→ **Consigne 1**:
Dans le texte sur les concerts American Voices, de quelle année date l'œuvre la plus récente au programme ?

→ **Texte fourni**:

L’association de musique de chambre (Chamber Music Society) du Lincoln Center de New York a eu l’excellente idée d’organiser en début d’année quatre concerts de musique de chambre, programmant des compositeurs, hommes et femmes, exclusivement américains : American Voices, voix anciennes, voix originales, voix expérimentales, voix contemporaines. A partir de la fin du XIXe siècle, parmi les nombreuses œuvres innovatrices ou plus classiquement remarquables en existence, la tâche semble aisée mais la CMS a relevé le défi d’une programmation toute américaine remontant aux sources, remontant aux premiers espoirs d’une union d’Etats indépendants, et couvrant l’essence américaine de l’histoire musicale jusqu’à aujourd’hui. Les deux pièces les plus anciennes programmées au cours des quatre concerts datent de la fin des années 1770 et de 1780. L’œuvre la plus récente est de 2007.

→ **Extrait de données**:
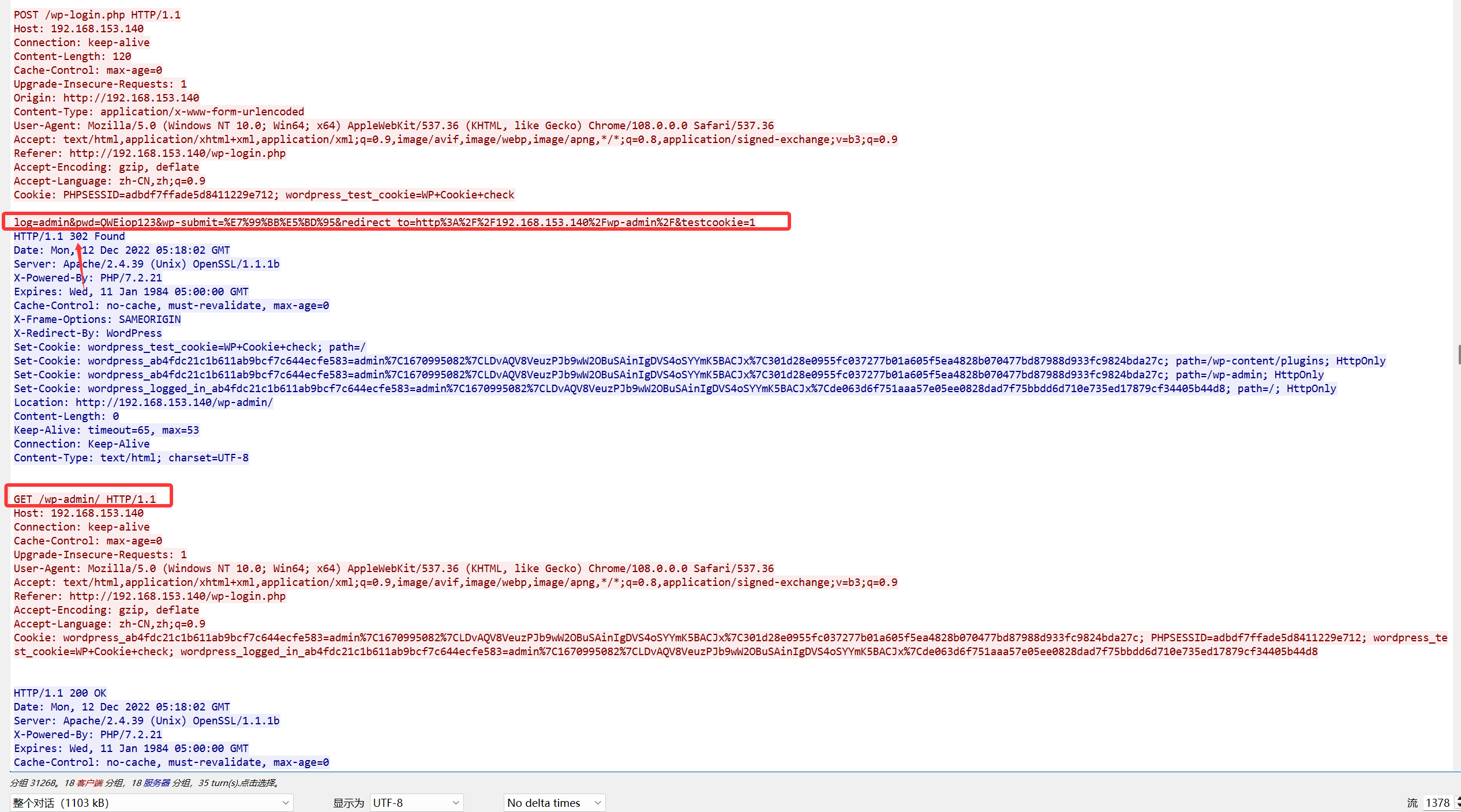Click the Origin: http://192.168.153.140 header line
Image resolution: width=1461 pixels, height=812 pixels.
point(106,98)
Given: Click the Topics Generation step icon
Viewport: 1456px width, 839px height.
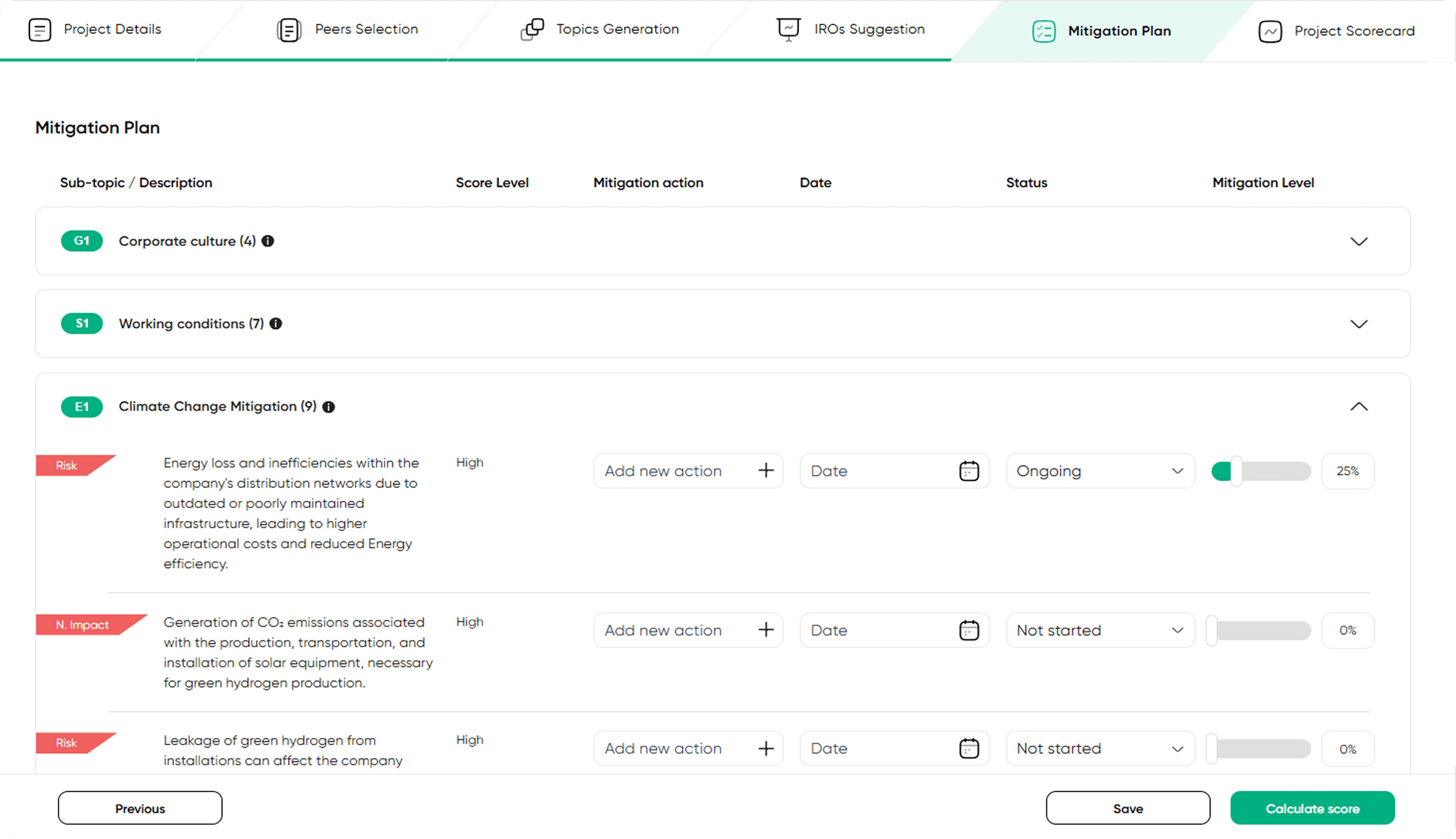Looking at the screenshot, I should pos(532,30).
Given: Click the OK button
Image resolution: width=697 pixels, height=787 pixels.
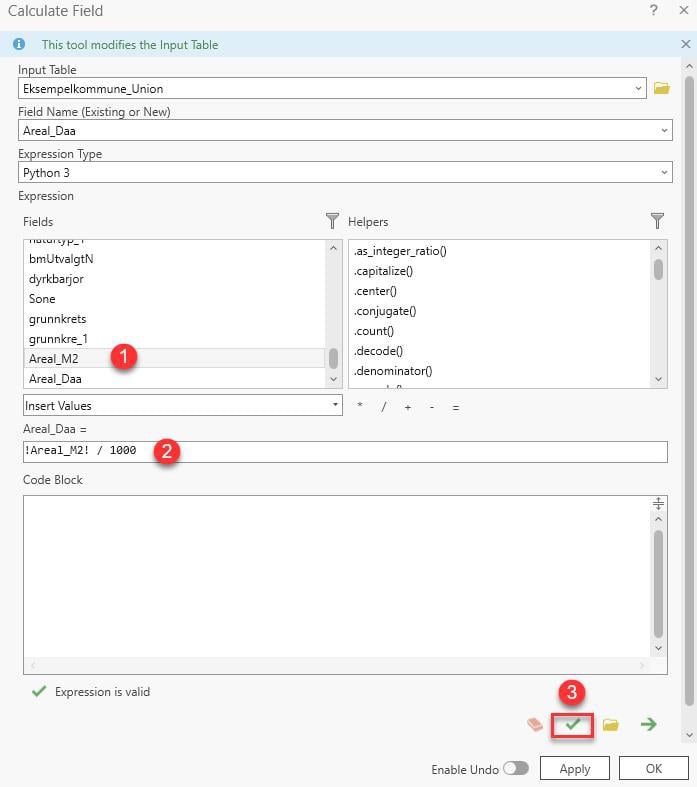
...
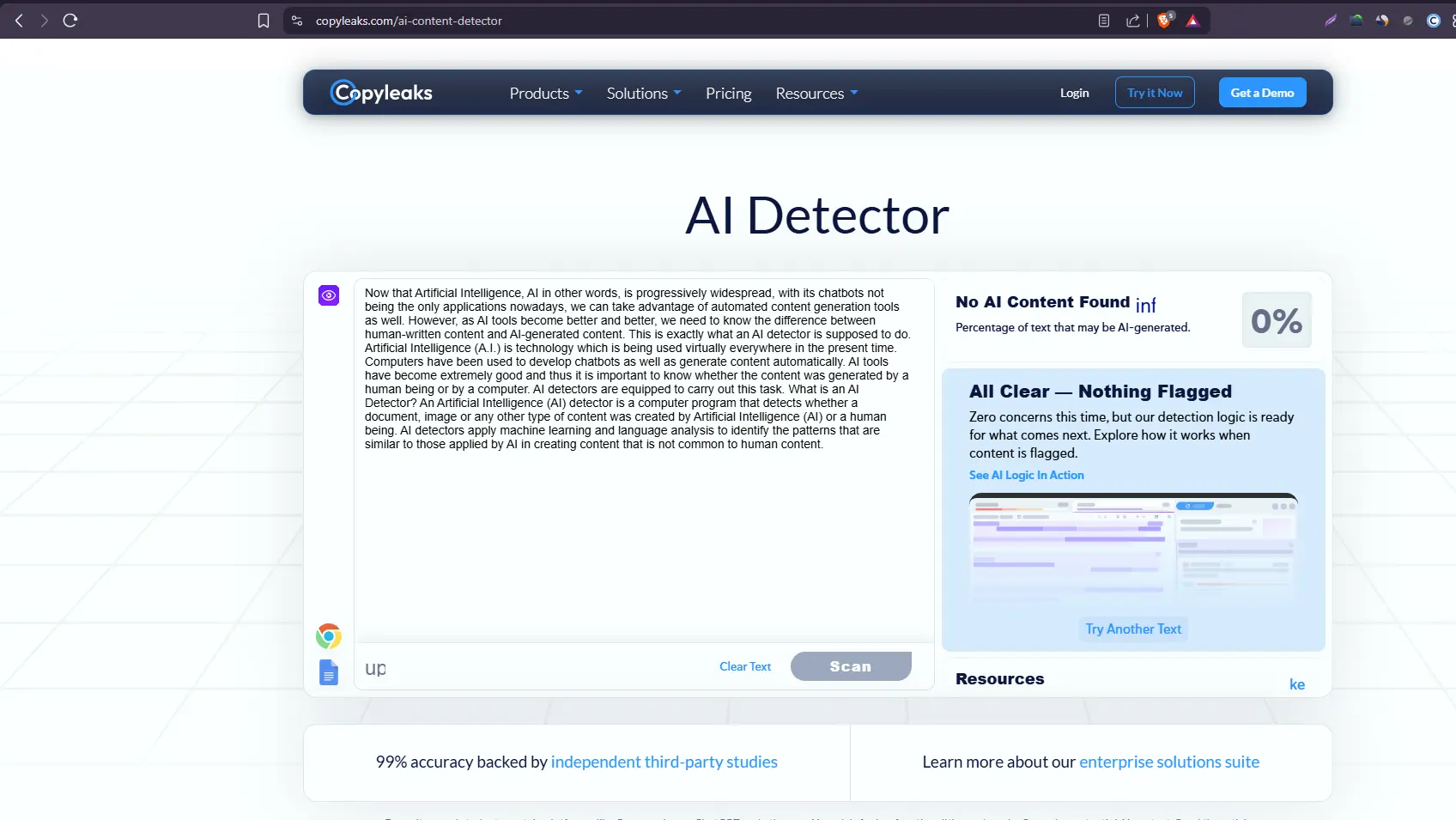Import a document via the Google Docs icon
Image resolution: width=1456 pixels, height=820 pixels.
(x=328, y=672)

→ **Consigne 2**:
Dans les enregistrements, remplacez « Given » par « Instruction » dans tout le passage qui va de la ligne contenant « Click the Origin: http://192.168.153.140 » jusqu'à la ligne contenant « Image resolution: width=697 », ces deux lignes comprises, sans rien modifier d'autre. Redonnez uniquement ces lignes, sans les images.

→ **Réponse correcte 1**:
De 2007.

→ **Réponse correcte 2**:
Click the Origin: http://192.168.153.140 header line
Image resolution: width=1461 pixels, height=812 pixels.
point(106,98)
Instruction: Click the Topics Generation step icon
Viewport: 1456px width, 839px height.
Looking at the screenshot, I should pos(532,30).
Instruction: Click the OK button
Image resolution: width=697 pixels, height=787 pixels.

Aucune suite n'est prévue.